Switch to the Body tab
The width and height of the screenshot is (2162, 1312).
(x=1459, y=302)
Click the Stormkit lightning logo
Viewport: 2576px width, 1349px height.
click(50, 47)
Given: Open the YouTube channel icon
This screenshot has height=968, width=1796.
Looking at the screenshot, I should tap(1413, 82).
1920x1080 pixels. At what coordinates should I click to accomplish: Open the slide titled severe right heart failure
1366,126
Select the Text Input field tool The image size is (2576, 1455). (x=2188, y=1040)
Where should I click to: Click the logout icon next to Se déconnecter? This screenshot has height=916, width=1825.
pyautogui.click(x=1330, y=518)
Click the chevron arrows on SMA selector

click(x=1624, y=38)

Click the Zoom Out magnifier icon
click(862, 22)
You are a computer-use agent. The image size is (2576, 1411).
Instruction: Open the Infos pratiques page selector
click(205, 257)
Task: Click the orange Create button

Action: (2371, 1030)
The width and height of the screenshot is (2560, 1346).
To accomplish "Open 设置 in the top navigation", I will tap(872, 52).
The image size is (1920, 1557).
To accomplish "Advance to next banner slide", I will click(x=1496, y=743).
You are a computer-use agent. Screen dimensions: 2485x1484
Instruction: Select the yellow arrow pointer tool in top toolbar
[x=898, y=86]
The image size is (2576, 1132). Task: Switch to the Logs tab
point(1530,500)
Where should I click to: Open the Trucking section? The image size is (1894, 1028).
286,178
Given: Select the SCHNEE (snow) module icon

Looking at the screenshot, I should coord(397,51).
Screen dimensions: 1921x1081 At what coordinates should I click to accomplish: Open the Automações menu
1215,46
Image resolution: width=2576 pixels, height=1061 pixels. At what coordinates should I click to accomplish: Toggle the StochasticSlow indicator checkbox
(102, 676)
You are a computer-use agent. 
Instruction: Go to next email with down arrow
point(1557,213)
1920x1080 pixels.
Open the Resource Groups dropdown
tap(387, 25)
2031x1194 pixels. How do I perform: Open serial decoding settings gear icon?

◆ ◆ ◆ ◆ ◆ ◆ ◆

- EXERCISE INSTRUCTIONS -
Each line of the data must be retyped exactly.

- ANSWER BOX -
Switch to the Body tab
The width and height of the screenshot is (2162, 1312).
(x=1459, y=302)
Click the Stormkit lightning logo
Viewport: 2576px width, 1349px height.
click(50, 47)
Given: Open the YouTube channel icon
This screenshot has height=968, width=1796.
Looking at the screenshot, I should tap(1413, 82).
1920x1080 pixels. At what coordinates should I click to accomplish: Open the slide titled severe right heart failure
1366,126
Select the Text Input field tool The image size is (2576, 1455). (x=2188, y=1040)
Where should I click to: Click the logout icon next to Se déconnecter? This screenshot has height=916, width=1825.
pyautogui.click(x=1330, y=518)
Click the chevron arrows on SMA selector

click(x=1624, y=38)

Click the Zoom Out magnifier icon
click(862, 22)
You are a computer-use agent. The image size is (2576, 1411).
Instruction: Open the Infos pratiques page selector
click(205, 257)
Task: Click the orange Create button

Action: (2371, 1030)
The width and height of the screenshot is (2560, 1346).
To accomplish "Open 设置 in the top navigation", I will tap(872, 52).
The image size is (1920, 1557).
To accomplish "Advance to next banner slide", I will click(x=1496, y=743).
You are a computer-use agent. Screen dimensions: 2485x1484
Instruction: Select the yellow arrow pointer tool in top toolbar
[x=898, y=86]
The image size is (2576, 1132). Task: Switch to the Logs tab
point(1530,500)
Where should I click to: Open the Trucking section? The image size is (1894, 1028).
286,178
Given: Select the SCHNEE (snow) module icon

Looking at the screenshot, I should coord(397,51).
Screen dimensions: 1921x1081 At what coordinates should I click to accomplish: Open the Automações menu
1215,46
Image resolution: width=2576 pixels, height=1061 pixels. At what coordinates should I click to accomplish: Toggle the StochasticSlow indicator checkbox
(102, 676)
You are a computer-use agent. 
Instruction: Go to next email with down arrow
point(1557,213)
1920x1080 pixels.
Open the Resource Groups dropdown
tap(387, 25)
2031x1194 pixels. How do I perform: Open serial decoding settings gear icon?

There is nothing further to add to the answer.